The Ninth Circuit then examined the plain text of the statute and, finding the plain language to be ambiguous, examined the context and structure of the statutory scheme of the TCPA. In doing so, the court found that while Congress focused mainly on regulating the use of equipment that dialed blocks of sequential or randomly generated numbers, the language of the TCPA indicates that the law also covers equipment that makes automatic calls from lists of recipients. The court also rejected the defendant’s argument that a device cannot qualify as an ATDS unless it can operate with no human intervention.
Accordingly, since the Textmunication System stored numbers and dialed them automatically to send text messages to a stored list of phone numbers, the Ninth Circuit found that there was a genuine issue of material fact as to whether the system constituted an ATDS.
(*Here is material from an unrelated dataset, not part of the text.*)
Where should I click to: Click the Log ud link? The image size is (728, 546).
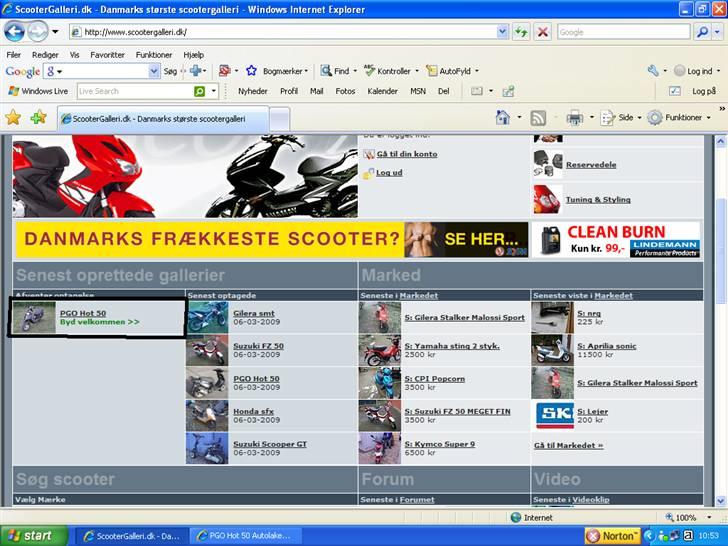pos(389,173)
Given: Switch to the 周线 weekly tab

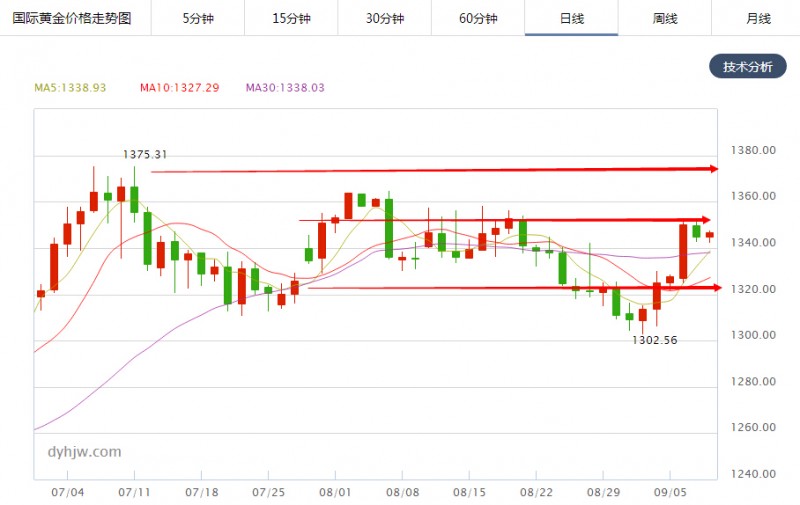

Location Continues to Matter in Defining ATDS
The Ninth Circuit’s opinion on this issue adds to the ever-changing landscape of what constitutes an ATDS following ACA International. Notably, the Ninth Circuit’s decision stands in contrast to the Third Circuit’s decision in Dominguez ex rel. Himself v. Yahoo, Inc., which held that a system did not have the present capacity to function as an ATDS when the system sent messages only to numbers that had been individually and manually inputted into its system — rather than through random number generation. (See McGuireWoods’ June 29 Legal Alert, “ATDS in Light of ACA International — Location Matters for TCPA Claims.”) The Ninth Circuit addressed Dominguez in a footnote, noting that it was declining to follow the Third Circuit’s “unreasoned assumption” that a device must be able to generate random or sequential numbers to qualify as an ATDS. The Ninth Circuit further noted that the Third Circuit merely “avoided the interpretive questions raised by the statutory definition of ATDS,” and therefore it found the decision unpersuasive.
In addition, the Ninth Circuit weighed in on another issue of disagreement among the courts — whether the FCC’s earlier predictive dialer rulings are still in effect following ACA International. While Marks found that the D.C. Circuit’s opinion invalidated all of the FCC’s earlier rulings on the issue, some district courts continue to apply the earlier FCC orders and find that they are still in effect.
In Fleming v. Associated Credit Services, the U.S. District Court for the District of New Jersey reached a contrary conclusion on Sept. 21, holding that the statutory language requires the use of “a random or sequential number generator.” The court reasoned that the phrase “using a random or sequential number generator” is “best understood to describe the process by which those numbers are generated in the first place” and stored in the list, not how they are to be called from a list. The reasoning in Fleming follows that of the U.S. District Court for the Northern District of Illinois in its July 26 decision in Pinkus v. Sirius XM Radio. Courts that refer to the “plain language” of the statute maintain the requirement of a random or sequential number generator. The Ninth Circuit’s decision in Marks eschews that result by finding the statutory language ambiguous, allowing it to read that requirement out of the statute much in the way the FCC did.
The Ninth Circuit’s decision in Marks highlights the continued uncertainty surrounding the definition of an ATDS following ACA International and shows the important role that the particular forum may play in a TCPA action.